An obi is a necessity! Obis can range from being one solid color to intricate patterns. Because of this, you can wear an obi with more than one kimono. Some even come reversible, where both sides of the obi can be used as the outer side. 

Yamato Kimono has a large selection of obis.

Their selection is perfect for everyone as they carry a large variety of colors, patterns, and styles. A few in their selection are "pre-made" obis, meaning that the bow that you regularly see on a kimono is already done for you. 

Senseido also has a large selection of obis as well.

Their patterns and fabrics do lean more towards the formal side compared to Yamato and Kururi. For those with a mature sense of style and who don't want to go through many different styles to find something right for you, Senseido's obi collection may work great for you. But keep in mind that Senseido as a whole is on the more expensive side compared to other kimono stores. 

Kururi carries a selection of reversible obis.

They do all cost over $100 each, but because they are reversible, it will be like buying two obis in the place of one. They also have a section for Fukuro-obi, which is what is commonly worn with formal kimonos. Their website separates the types of obis they have, so it'll be effortless to find the right obi for you. 

Other fun accessories include Kanzashi hairpins! The Kanzashi hair pins are perfect for elevating an up-do when wearing kimonos. They can be as dramatic or subtle as you like. Obijimes are another great accessory.

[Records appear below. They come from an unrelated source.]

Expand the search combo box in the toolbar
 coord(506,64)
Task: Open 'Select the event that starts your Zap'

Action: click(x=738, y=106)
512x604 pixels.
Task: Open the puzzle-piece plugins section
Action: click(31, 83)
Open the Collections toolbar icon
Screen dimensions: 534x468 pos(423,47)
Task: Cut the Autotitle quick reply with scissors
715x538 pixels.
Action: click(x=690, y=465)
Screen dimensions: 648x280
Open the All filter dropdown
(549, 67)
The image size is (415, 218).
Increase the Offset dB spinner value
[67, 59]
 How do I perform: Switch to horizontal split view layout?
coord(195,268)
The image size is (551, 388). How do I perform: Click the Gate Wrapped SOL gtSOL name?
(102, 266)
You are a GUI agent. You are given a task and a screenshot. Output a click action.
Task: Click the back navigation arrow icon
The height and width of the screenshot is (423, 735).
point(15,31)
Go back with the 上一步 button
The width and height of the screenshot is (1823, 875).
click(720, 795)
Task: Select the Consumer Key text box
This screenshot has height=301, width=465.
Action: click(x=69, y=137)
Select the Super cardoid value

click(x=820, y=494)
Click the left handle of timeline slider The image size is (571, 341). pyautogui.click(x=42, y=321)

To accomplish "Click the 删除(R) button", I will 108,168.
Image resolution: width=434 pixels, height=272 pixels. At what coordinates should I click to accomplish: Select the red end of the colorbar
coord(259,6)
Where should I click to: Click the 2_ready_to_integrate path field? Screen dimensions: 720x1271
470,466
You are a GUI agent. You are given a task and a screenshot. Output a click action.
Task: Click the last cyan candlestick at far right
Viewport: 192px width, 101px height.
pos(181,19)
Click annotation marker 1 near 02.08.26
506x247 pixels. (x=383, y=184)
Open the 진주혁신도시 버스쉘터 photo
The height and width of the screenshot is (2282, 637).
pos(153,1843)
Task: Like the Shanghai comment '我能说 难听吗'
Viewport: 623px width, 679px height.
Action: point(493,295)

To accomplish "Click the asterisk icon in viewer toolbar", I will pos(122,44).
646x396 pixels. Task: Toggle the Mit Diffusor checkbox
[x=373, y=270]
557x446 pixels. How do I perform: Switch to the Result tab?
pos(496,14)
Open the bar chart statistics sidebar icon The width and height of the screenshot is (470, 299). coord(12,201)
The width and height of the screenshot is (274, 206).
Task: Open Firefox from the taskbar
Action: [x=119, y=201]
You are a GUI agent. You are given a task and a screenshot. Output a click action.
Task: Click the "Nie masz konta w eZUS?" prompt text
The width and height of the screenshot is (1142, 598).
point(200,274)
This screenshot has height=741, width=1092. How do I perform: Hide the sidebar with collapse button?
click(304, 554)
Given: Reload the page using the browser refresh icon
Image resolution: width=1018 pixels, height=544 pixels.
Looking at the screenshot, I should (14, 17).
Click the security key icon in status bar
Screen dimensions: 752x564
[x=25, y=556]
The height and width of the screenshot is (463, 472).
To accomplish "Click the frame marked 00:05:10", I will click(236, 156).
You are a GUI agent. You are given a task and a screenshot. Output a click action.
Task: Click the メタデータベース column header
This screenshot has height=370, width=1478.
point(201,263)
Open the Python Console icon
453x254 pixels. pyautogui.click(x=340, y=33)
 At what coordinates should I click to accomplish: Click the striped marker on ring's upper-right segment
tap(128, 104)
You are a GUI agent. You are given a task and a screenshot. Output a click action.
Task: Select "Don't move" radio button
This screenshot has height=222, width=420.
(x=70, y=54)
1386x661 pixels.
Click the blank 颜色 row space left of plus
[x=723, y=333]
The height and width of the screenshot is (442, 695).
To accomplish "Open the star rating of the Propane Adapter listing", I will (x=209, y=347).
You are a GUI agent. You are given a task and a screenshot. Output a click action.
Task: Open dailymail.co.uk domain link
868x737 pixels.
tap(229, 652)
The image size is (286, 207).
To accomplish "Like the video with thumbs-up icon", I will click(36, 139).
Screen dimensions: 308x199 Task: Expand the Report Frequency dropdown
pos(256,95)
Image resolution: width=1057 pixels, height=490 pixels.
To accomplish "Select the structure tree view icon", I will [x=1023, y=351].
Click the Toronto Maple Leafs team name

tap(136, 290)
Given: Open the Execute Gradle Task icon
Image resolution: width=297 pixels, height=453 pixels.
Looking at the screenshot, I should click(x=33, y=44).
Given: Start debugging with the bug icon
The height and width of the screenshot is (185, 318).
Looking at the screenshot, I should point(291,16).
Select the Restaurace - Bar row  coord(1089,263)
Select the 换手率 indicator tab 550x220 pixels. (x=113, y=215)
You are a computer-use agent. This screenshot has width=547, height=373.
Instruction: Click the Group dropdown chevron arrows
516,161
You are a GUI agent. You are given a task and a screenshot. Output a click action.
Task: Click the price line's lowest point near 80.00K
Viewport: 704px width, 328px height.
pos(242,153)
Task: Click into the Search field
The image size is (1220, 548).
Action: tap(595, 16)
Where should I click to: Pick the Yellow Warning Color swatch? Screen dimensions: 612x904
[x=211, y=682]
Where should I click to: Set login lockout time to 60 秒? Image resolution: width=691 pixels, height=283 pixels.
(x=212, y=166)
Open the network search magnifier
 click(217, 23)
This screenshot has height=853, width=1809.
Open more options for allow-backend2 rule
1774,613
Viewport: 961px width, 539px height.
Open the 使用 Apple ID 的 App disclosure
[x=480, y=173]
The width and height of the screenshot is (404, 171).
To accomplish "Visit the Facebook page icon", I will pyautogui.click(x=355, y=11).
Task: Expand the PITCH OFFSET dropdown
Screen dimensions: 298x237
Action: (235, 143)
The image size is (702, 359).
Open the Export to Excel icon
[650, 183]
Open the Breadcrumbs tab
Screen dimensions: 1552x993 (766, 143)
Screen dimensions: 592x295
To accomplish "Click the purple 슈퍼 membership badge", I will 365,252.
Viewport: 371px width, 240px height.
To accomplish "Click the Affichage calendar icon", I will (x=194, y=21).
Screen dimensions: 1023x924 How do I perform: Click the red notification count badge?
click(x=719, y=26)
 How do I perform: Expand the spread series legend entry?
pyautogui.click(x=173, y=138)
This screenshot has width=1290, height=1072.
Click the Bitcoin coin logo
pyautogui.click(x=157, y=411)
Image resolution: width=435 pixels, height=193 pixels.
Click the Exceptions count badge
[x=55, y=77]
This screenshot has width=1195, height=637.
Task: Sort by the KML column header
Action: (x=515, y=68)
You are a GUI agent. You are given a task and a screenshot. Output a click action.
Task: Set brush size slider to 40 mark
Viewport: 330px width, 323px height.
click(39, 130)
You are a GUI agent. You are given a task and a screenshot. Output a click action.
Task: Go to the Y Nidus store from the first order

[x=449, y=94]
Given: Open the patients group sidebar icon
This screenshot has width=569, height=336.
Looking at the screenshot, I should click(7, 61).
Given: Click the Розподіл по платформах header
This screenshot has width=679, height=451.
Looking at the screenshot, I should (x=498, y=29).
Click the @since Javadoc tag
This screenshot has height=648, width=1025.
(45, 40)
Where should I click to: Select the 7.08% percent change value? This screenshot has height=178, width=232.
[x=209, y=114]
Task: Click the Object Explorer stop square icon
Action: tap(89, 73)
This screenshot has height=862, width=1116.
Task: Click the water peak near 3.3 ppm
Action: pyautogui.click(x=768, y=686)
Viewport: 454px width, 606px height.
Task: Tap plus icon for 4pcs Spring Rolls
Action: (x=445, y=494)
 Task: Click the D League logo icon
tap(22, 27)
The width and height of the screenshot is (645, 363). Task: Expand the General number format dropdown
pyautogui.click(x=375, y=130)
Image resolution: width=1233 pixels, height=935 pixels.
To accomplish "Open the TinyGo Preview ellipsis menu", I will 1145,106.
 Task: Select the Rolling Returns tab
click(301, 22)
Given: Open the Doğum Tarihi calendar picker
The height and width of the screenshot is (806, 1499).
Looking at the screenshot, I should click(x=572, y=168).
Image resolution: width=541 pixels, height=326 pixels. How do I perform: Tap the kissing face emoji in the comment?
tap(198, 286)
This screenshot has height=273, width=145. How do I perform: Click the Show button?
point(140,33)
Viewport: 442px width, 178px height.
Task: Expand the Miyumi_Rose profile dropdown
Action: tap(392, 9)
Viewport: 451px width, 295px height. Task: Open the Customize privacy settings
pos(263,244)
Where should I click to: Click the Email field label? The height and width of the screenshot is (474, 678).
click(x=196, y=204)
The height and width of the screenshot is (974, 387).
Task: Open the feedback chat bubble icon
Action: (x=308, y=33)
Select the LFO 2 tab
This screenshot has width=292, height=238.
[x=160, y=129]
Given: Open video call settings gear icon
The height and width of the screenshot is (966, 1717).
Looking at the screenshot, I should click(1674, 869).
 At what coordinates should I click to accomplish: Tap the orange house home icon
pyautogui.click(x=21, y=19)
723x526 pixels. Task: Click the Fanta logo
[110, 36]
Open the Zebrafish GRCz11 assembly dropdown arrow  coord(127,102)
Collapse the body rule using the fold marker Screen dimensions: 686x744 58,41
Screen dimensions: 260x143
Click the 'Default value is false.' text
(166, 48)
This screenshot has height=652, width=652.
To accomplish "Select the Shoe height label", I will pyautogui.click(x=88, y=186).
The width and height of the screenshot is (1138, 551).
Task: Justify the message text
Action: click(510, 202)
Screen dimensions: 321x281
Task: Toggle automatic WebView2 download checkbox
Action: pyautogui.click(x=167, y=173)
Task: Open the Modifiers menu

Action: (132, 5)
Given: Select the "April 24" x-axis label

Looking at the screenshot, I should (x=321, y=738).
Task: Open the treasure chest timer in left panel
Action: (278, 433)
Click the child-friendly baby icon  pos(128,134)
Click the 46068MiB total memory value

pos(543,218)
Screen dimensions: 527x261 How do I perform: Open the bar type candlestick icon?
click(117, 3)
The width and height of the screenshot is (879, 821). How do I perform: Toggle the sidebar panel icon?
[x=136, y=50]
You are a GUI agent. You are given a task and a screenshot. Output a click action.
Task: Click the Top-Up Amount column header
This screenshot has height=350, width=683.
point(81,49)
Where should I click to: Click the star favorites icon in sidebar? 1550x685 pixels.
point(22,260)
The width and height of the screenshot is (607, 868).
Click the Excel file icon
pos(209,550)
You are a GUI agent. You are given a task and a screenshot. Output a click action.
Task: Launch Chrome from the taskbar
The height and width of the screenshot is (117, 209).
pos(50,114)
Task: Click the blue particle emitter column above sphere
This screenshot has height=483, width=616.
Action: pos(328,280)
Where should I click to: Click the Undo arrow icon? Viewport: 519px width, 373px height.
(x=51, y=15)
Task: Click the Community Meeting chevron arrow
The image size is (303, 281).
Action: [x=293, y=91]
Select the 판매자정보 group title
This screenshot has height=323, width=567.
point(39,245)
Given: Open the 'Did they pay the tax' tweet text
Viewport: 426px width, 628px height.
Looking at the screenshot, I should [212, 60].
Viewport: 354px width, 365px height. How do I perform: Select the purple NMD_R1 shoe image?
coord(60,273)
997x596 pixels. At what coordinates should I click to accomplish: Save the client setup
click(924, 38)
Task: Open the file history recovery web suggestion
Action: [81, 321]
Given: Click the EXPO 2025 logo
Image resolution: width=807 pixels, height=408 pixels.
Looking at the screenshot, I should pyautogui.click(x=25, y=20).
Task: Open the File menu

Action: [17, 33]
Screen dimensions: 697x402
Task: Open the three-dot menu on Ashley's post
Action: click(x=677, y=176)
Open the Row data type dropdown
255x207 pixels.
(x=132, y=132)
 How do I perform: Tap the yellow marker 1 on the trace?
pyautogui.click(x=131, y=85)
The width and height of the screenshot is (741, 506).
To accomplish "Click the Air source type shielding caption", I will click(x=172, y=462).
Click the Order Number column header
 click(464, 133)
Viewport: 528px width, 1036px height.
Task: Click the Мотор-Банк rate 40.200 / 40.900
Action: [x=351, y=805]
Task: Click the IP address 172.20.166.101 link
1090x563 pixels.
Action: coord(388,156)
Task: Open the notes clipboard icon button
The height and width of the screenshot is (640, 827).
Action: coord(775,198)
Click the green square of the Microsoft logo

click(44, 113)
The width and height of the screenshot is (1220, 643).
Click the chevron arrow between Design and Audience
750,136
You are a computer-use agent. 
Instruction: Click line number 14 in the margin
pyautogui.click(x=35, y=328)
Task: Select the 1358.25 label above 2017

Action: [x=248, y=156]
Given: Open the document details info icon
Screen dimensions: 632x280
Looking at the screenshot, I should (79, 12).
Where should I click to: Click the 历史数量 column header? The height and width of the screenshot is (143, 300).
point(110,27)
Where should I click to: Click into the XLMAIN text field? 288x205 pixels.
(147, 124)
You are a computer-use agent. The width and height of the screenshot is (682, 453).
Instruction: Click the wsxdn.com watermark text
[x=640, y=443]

Obijimes are tassels that you can use to decorate your obi. They all come in different colors and designs and are a great addition to any obi. Even if the obi has intricate designs an obijime can complement it.  

 

Is It Disrespectful To Wear A Kimono?

 

It is not disrespectful to wear a kimono if you are not Japanese.

Most Japanese people do not consider it a cultural offense when someone not from Japan wears a kimono. Many kimono seamstresses cater to tourists and hold classes that show people part of the process of how to make a kimono.

This is great because it means that if you go to Japan and you are not Japanese, you can still wear a kimono and not feel like you are being rude. source

Kimonos are fascinating Japanese garments that can tell you a lot about the person that is wearing them. Unfortunately, high-quality kimonos are very expensive, but they are worth it to the people who purchase them. Kimonos are handcrafted and are sometimes considered to be works of art, after all. Luckily for Japanese tourists and Japanese enthusiasts, it is not considered to be disrespectful if people who are not from Japan want to wear a kimono.